Collected data entries
..........
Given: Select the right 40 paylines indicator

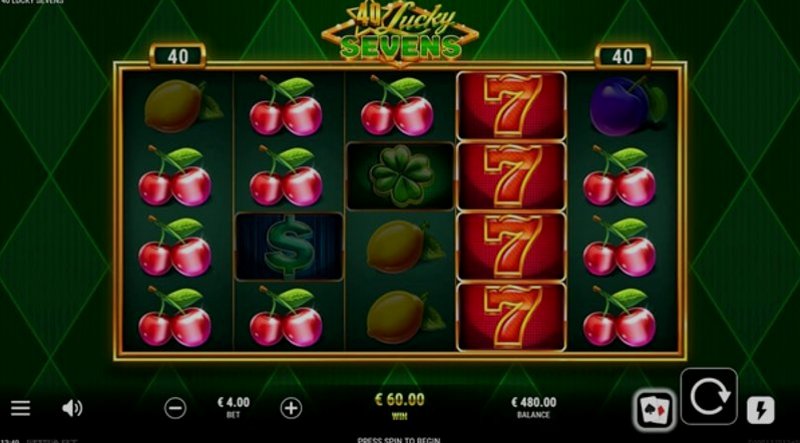Looking at the screenshot, I should click(622, 56).
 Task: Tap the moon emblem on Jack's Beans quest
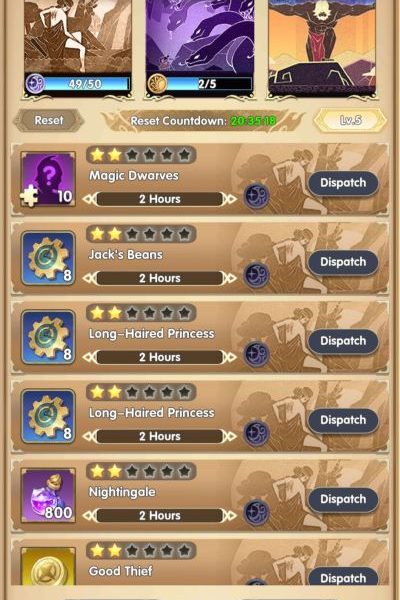coord(256,275)
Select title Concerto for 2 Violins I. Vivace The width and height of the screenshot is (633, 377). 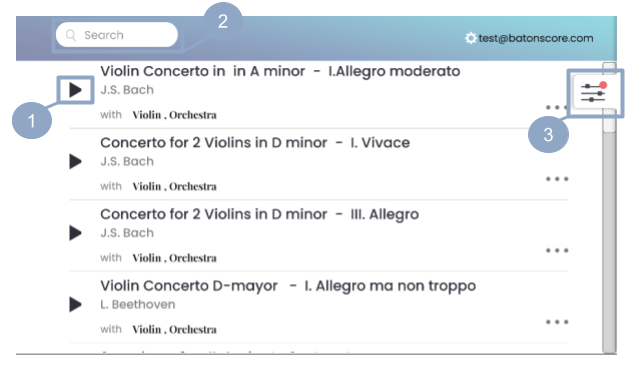[255, 142]
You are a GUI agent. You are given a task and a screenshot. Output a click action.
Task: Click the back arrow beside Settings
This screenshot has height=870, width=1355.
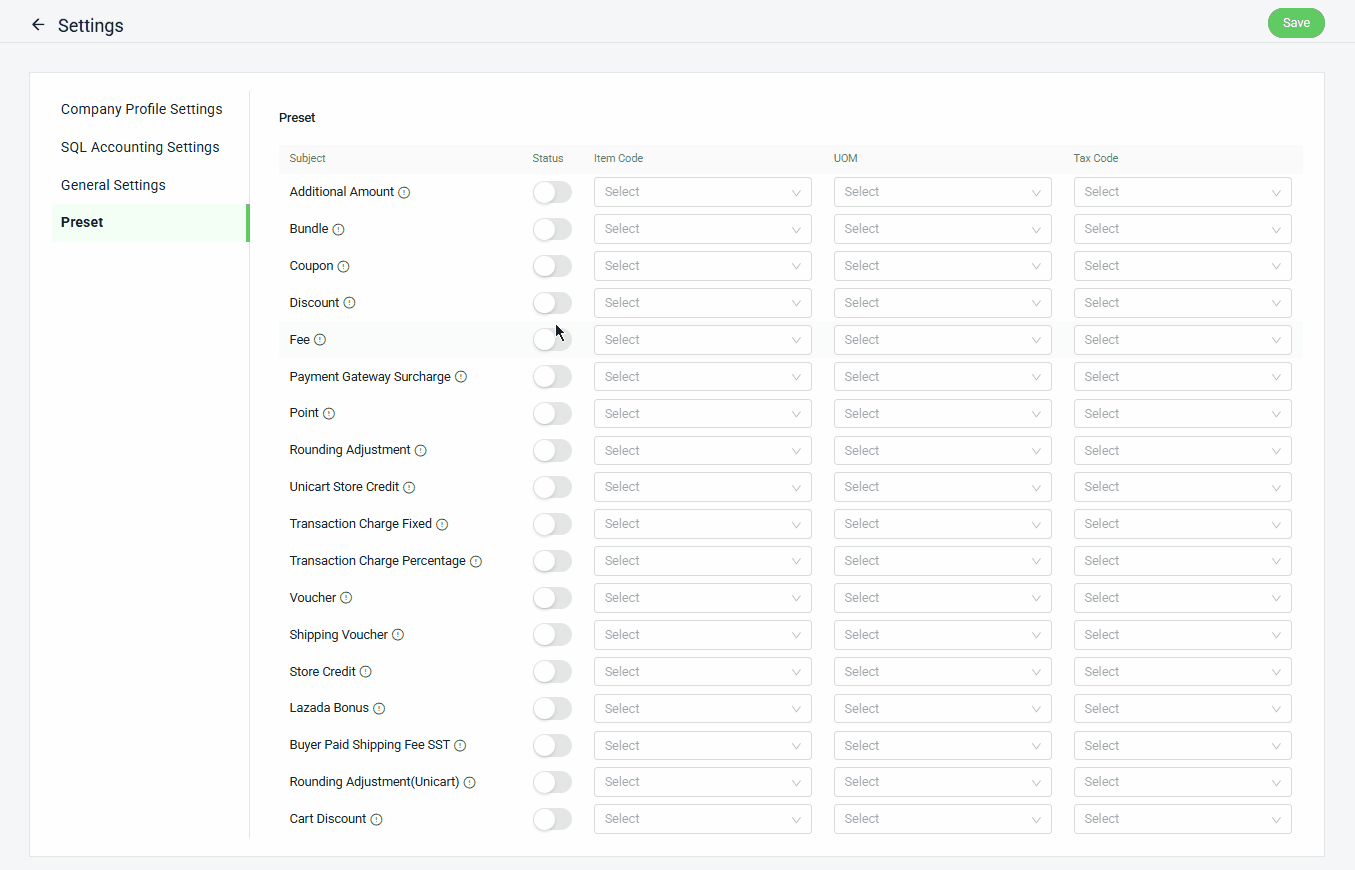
..........
__Exercise__
Take the line containing "You are a GUI" and all lines after it to the end of the data above, and reproduce them exactly, leaving out pictures. Nothing else belongs in the copy.

__Task result__
You are a GUI agent. You are given a task and a screenshot. Output a click action.
Task: Click the back arrow beside Settings
This screenshot has height=870, width=1355.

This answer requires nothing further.